Gal was born in Szeged, Hungary and grew up in Lübeck, Germany. During high school he worked on various open source AX.25 network stacks and designed a routing protocol for ham radio network nodes (INP3) that became widely supported by AX.25 network routers.

During his graduate studies at the Otto-von-Guericke University Magdeburg he was a codesigner of AspectC++, an aspect-oriented extension of C and C++ languages. He later went on to obtain his Doctor of Philosophy in Computer Science at the University of California, Irvine. His thesis introduced the concept of Tracing just-in-time compilation of high-level languages using trace trees.

Gal joined Mozilla in 2008 and built TraceMonkey, the first JavaScript just-in-time compiler in a web browser, only weeks before Google announced Chrome and the V8 JavaScript engine. After his work on TraceMonkey, Gal became the Director of Research at Mozilla. A notable research project he started was PDF.js, a PDF renderer in JavaScript and HTML5, which now replaces the Adobe PDF plug-in in Firefox.

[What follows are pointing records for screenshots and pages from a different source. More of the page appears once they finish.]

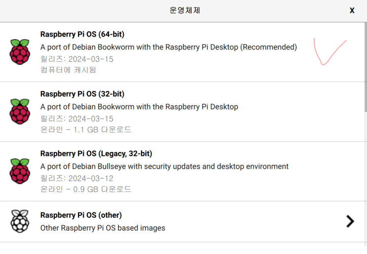Click the raspberry icon for 32-bit OS

pos(20,111)
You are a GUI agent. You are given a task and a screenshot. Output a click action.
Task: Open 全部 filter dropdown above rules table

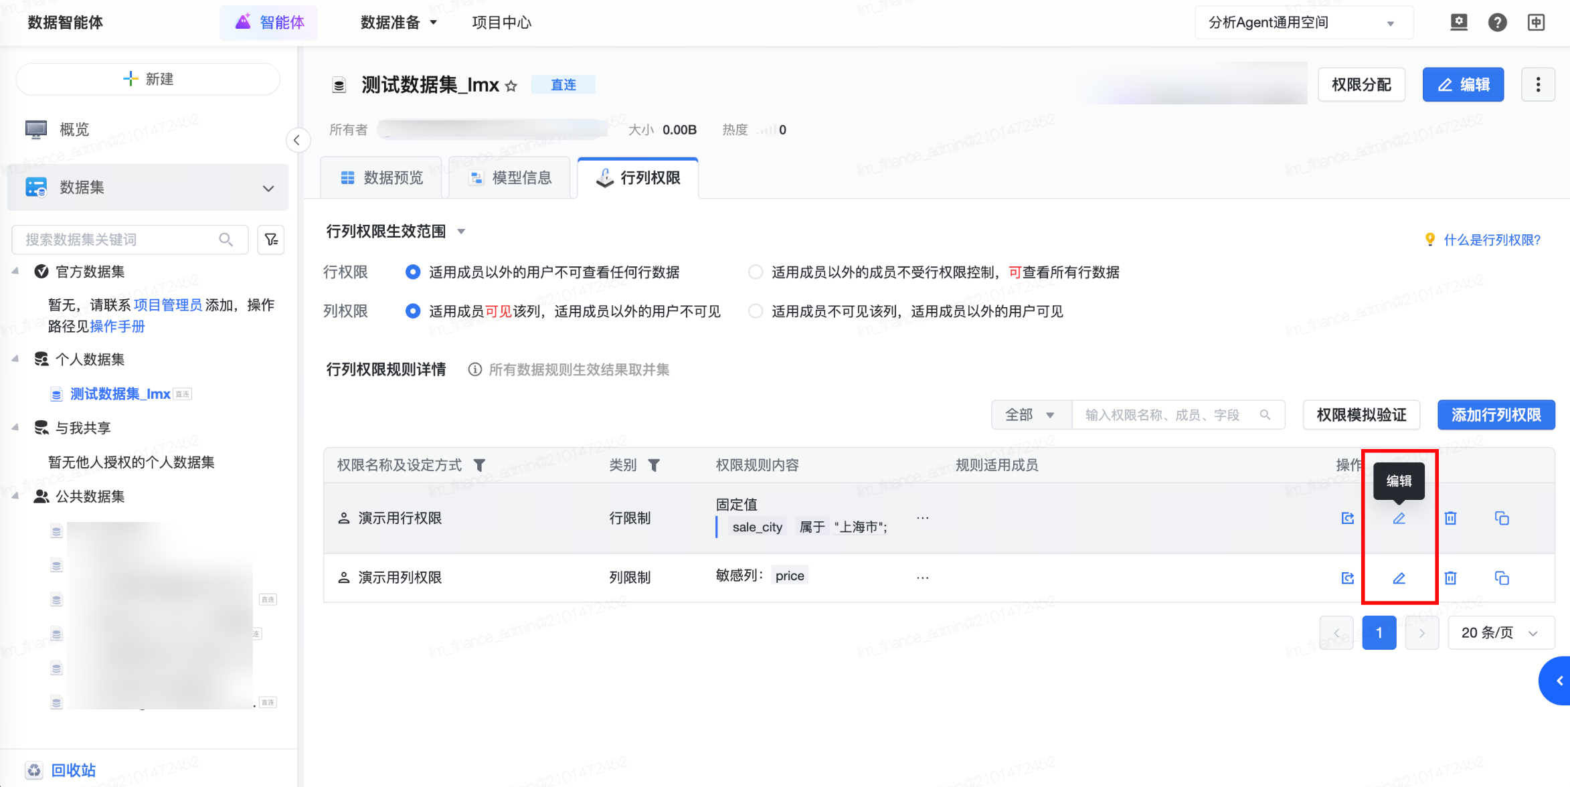pos(1031,415)
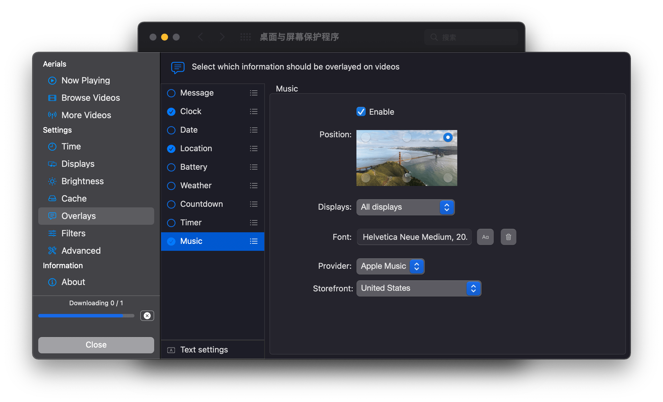Open options list for the Clock overlay
The height and width of the screenshot is (402, 663).
[x=253, y=112]
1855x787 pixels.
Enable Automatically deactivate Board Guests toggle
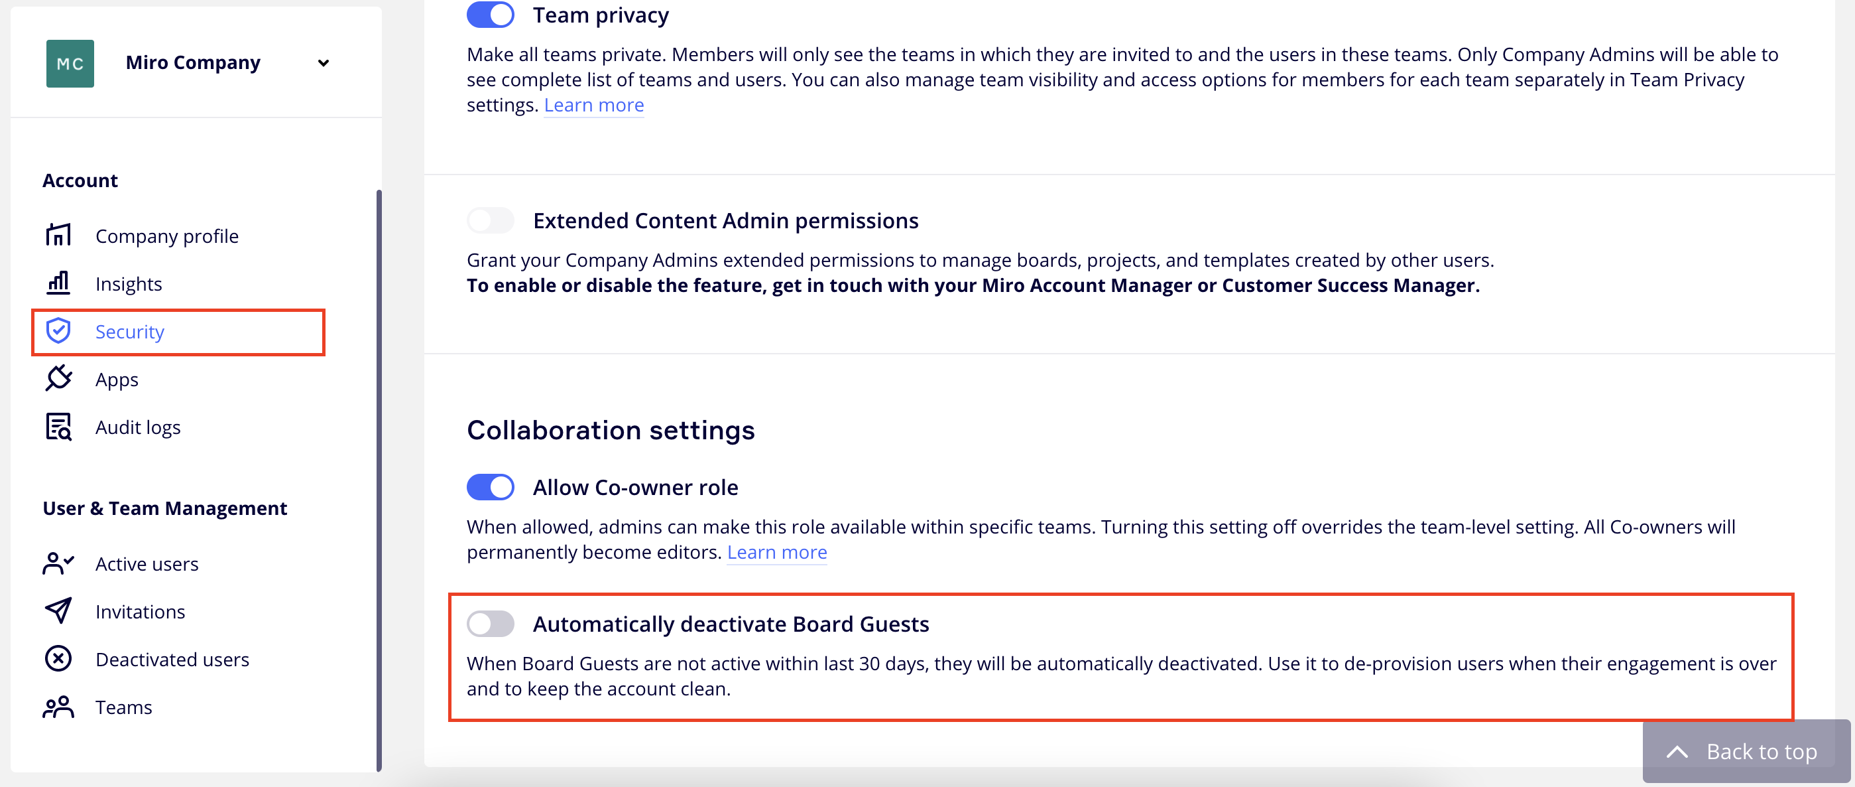(x=490, y=623)

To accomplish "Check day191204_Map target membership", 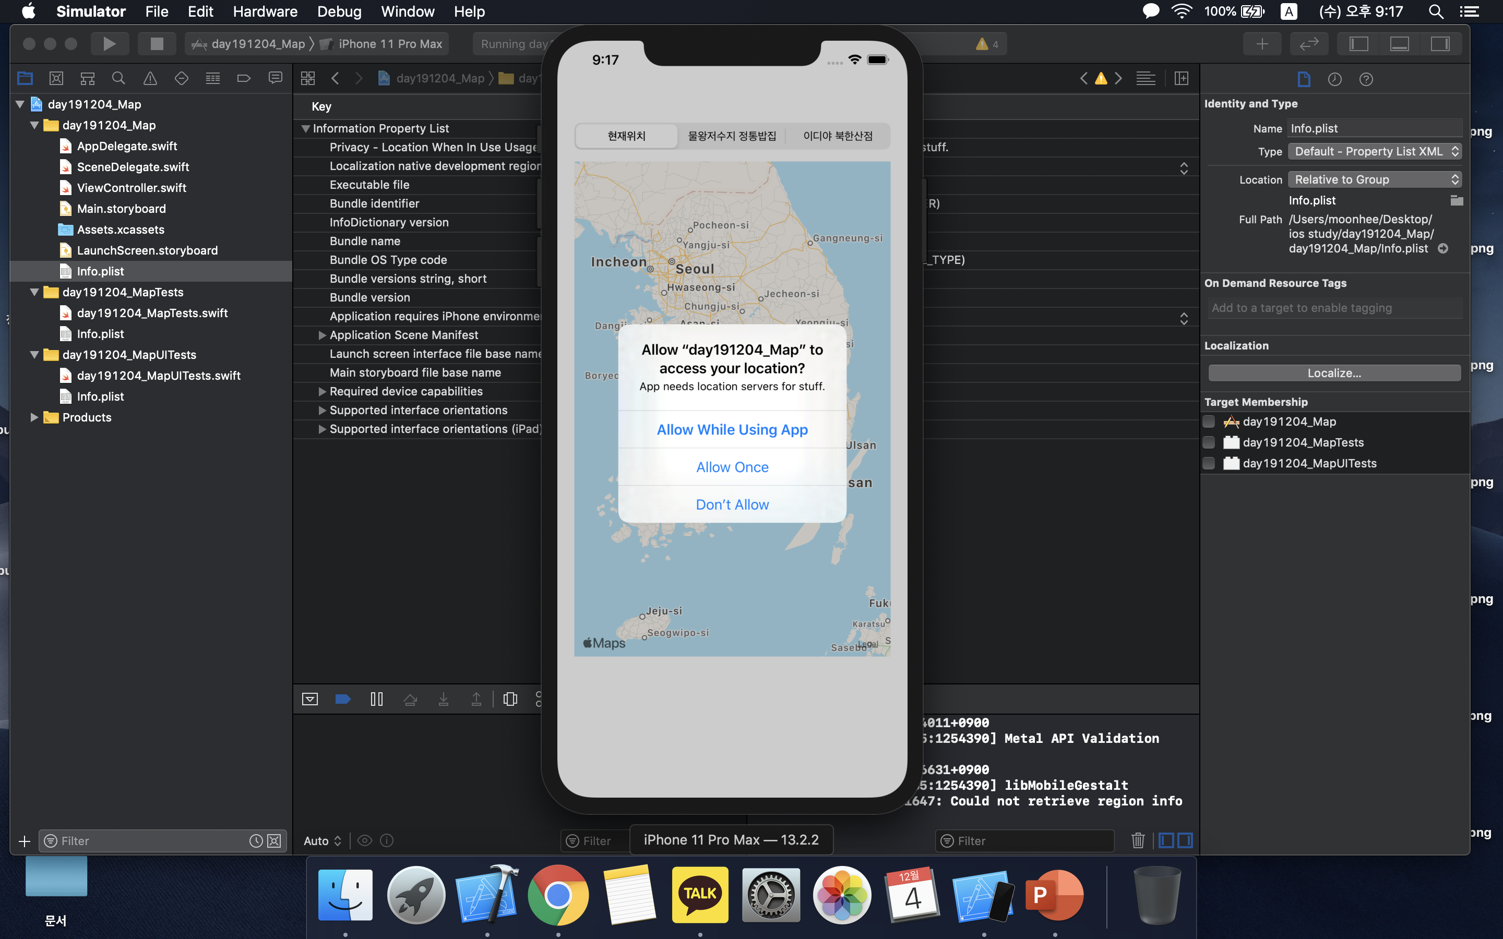I will (1209, 422).
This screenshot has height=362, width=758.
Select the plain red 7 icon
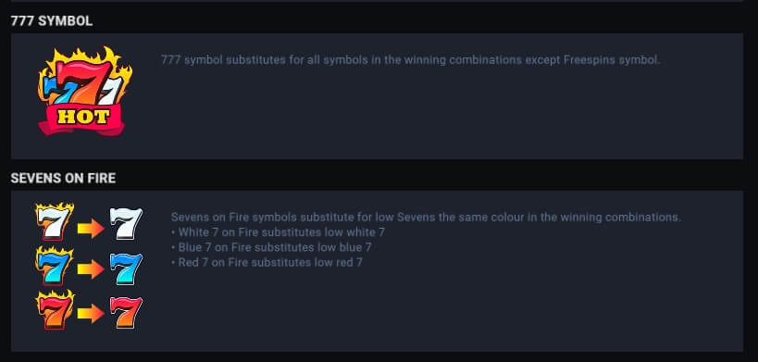(x=126, y=313)

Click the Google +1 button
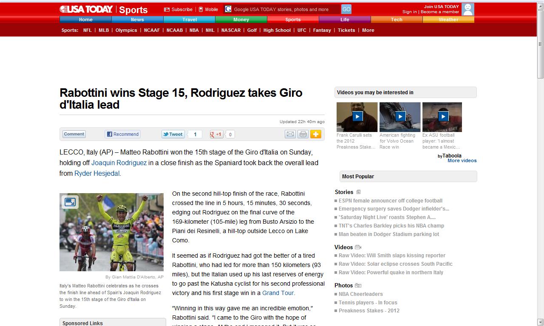216,134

In 2011, Gal co-founded the Boot to Gecko project, which later became Firefox OS.

In 2013, Gal was appointed the Vice President of Mobile Engineering of Mozilla.
In April 2014, Gal became the CTO of Mozilla. In June 2015 he left Mozilla, co-founding the Internet of Things start-up Silk Labs with two other members of the Firefox OS team (however, Silk Labs does not use Mozilla technologies). Also in 2015, Gal became an adviser at Acadine Technologies; a startup newly founded by Li Gong (former president of Mozilla Corporation) which was to develop software based on Firefox OS. As of 2018, Gal is an employee of Apple Inc.